# Off to school little fishies



## dennis (Mar 1, 2004)

No question, just wanted to share....I bought 11 smallish harlequin rasporas for my 10 gallon. 1 turned out to be e jumper but now the Corydoras habrosa and the harlequins school together! Everyone looks so happy Its actually very cool. I have a soft spot for the corys and now the rasporas seem to make them feel very comfortable and they spend most of their time either schooling or hanging in the open by the front glass. Awwww. ain't they cute


----------



## turtlehead (Nov 27, 2004)

Nice, where'd you get your Corydoras habrosa? LFS?


----------



## amber2461 (Jun 15, 2004)

Congrats on the schooling ... must be quite a sight. My Habrosus and Pygmaeus school together with the cardinals (they were quarantined together) all the time.


----------



## Laith (Sep 4, 2004)

The more I see of the harlequins the more I like them. I think this will be my next schooling fish.
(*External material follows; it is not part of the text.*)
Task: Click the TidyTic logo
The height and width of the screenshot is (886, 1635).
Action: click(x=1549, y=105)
Anyone ever have them together with Cardinal tetras? Or do they not look good together.


----------



## dennis (Mar 1, 2004)

I ought my coryies at my local fish store, Exoic Fish and Pets. Awesome fish store!!! I am not sure of the name of what I have though. I know it is C. h? but I can't rmember if it is habrosus or hastata....Can anyone postively ID them from my photo? I tried searching online but I find conflicting photos and names


----------



## JanS (Apr 14, 2004)

Congrats Dennis! It's always such a treat to get new fish.
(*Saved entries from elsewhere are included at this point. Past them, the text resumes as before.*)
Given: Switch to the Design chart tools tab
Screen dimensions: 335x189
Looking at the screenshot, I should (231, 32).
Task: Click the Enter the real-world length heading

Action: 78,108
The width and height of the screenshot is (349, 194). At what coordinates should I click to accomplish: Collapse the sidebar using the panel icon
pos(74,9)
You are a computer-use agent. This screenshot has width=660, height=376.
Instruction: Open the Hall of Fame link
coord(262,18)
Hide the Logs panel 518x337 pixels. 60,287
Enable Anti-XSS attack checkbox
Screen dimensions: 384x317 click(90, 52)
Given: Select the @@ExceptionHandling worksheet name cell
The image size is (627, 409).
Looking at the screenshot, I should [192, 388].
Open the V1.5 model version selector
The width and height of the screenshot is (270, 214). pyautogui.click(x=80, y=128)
I don't know Rasbora's at all, but it looks like they have a nice happy oasis to reside in. Your Pygmy looks plumped up; is it perhaps getting close to spawning time? ;-) 
My Aenus Cory's were spawning like crazy yesterday, and that was while I had my hands in there doing a water change..... I guess they don't care if they're on a mission. LOL!


----------



## dennis (Mar 1, 2004)

Spawning!!!Maybe, wonder what their spawning habits are? Are you sure that is a pygmy cory? I searched for images on google and came up with photos of what I have. I believe it was sold to me as C hastatus. See the link for a pic C. hastatus..I have also seen this fish refered to as C pygmaeus









The following photo is what I have had pointed out to me by knowdlgeable fish people as pygmy corys...as seen this refered to as C habrosus









I have also seen this fish refered to as C. hastatus









I am very confused](*,)

None of these photos are mine, BTW.


----------



## John P. (Nov 24, 2004)

Laith said:


> The more I see of the harlequins the more I like them. I think this will be my next schooling fish.
> 
> Anyone ever have them together with Cardinal tetras? Or do they not look good together.
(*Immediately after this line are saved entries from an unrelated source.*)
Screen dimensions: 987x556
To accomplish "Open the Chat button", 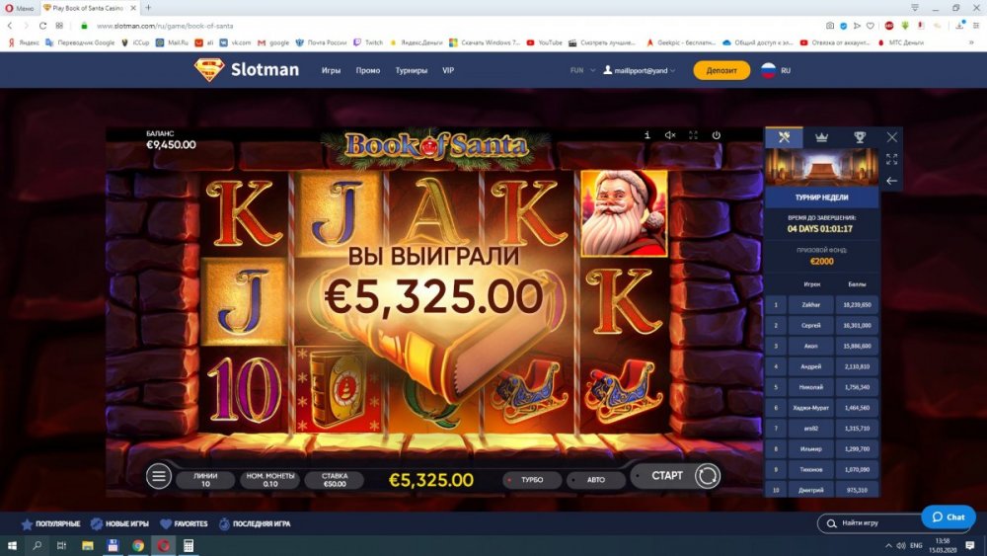I will coord(949,516).

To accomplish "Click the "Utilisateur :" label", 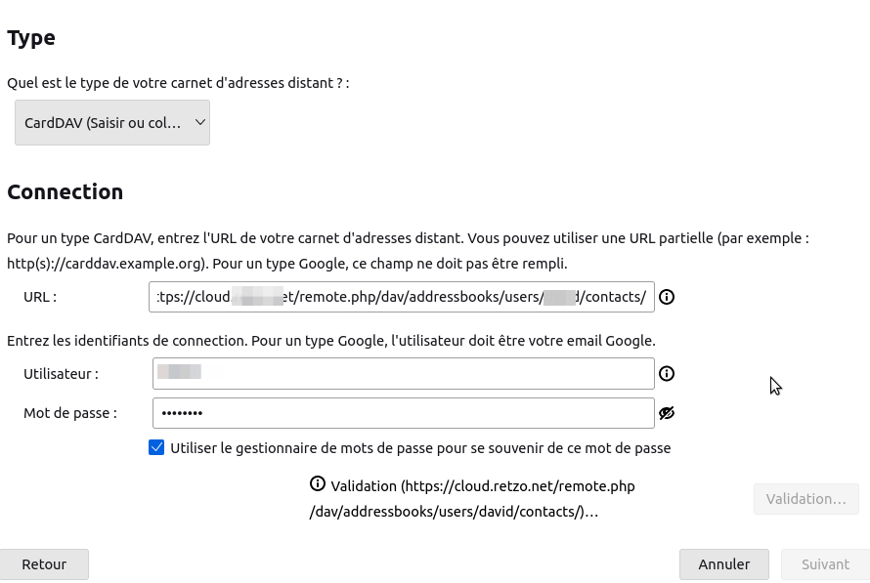I will 61,373.
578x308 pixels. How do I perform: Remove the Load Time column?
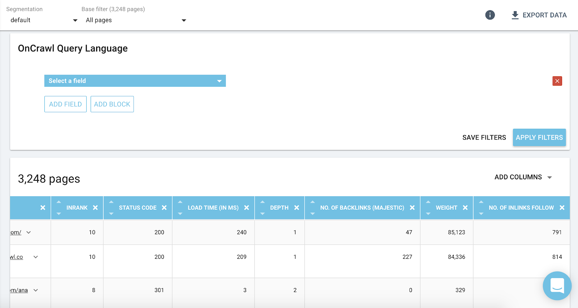click(246, 208)
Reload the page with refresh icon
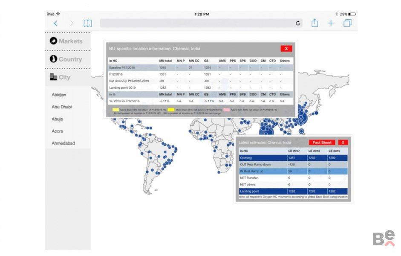Viewport: 401px width, 256px height. click(x=298, y=23)
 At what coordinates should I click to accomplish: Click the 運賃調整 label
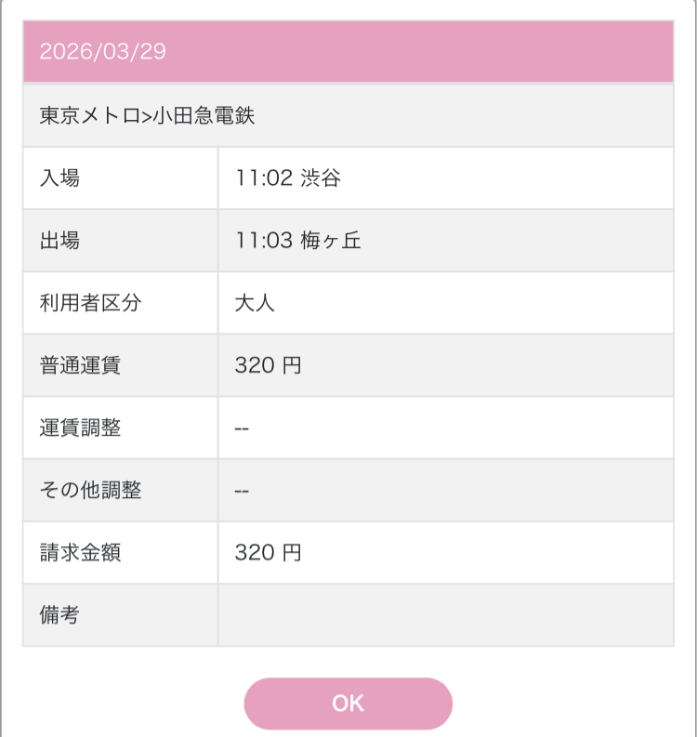(80, 428)
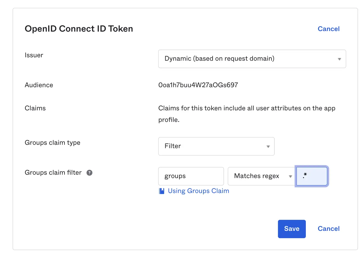Click the Issuer field label
This screenshot has width=363, height=263.
tap(34, 55)
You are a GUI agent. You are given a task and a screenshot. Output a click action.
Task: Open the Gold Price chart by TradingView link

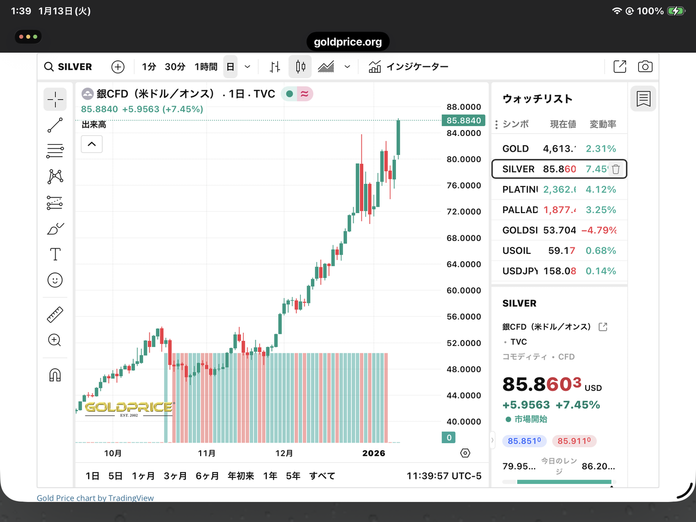click(x=95, y=498)
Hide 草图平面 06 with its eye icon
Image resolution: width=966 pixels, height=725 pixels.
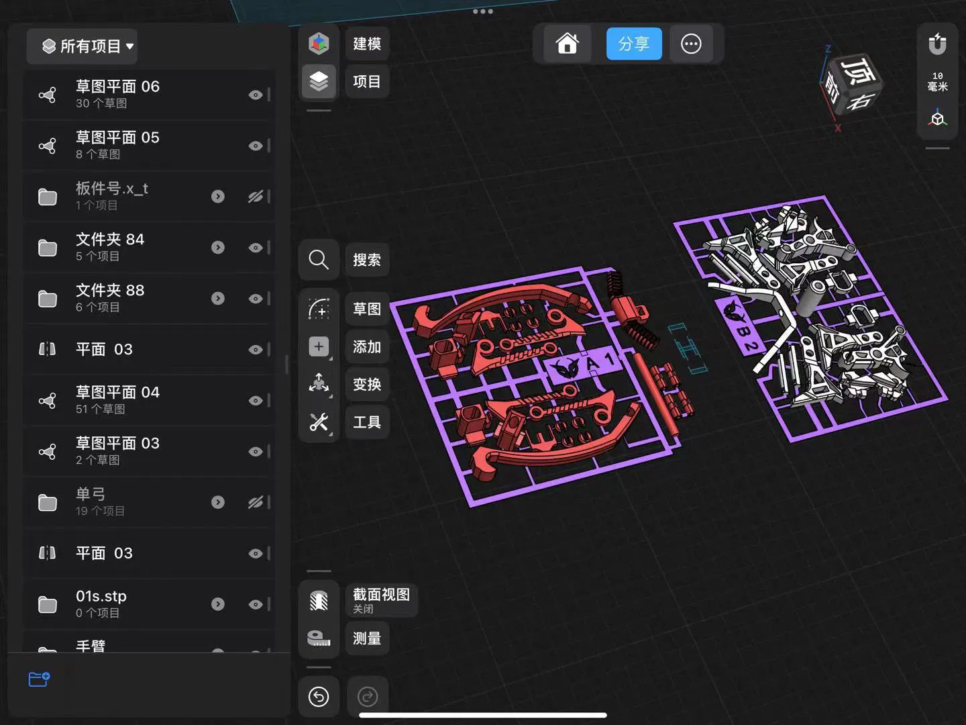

I have 3 HRs with 15 Cardinals. I'd like to find a home for the HRs (locally) so that I have only 1 schooler in there (for aesthetics' sake). They get along fine though.


----------



## amber2461 (Jun 15, 2004)

Hey Dennis

You got the names all correct.

Picture 1 - C Pygmaeus
Picture 2 - C Habrosus
Picture 3 - C Hastatus

Cheers


----------



## dennis (Mar 1, 2004)

Thank you Marge. My biggest confusion came from seeing C pygmaeus and C habrosus listed as the same species. Well, either way, I love my pygmys. 

This is not some case of mistaken identity where habrosus' common name is pygmy or something is it?


----------



## amber2461 (Jun 15, 2004)

There are five species generally regarded as dwarf corys.

C. habrosus
C. hastatus
C. pygmaeus
C. gracilis
C. xinguensis

This was discussed in the Killies dot com forum, here is the link.

http://www.killies.com/forum/viewtopic.php?t=1460

Enjoy reading, I sure did.


----------



## amber2461 (Jun 15, 2004)

Hey Dennis

Found this on the planet catfish site (with photos) yaaaayyy

http://www.planetcatfish.com/catelog/callicht/corydora/g_thumbs.php

This way, there won't be much cases of mistaken identity.


----------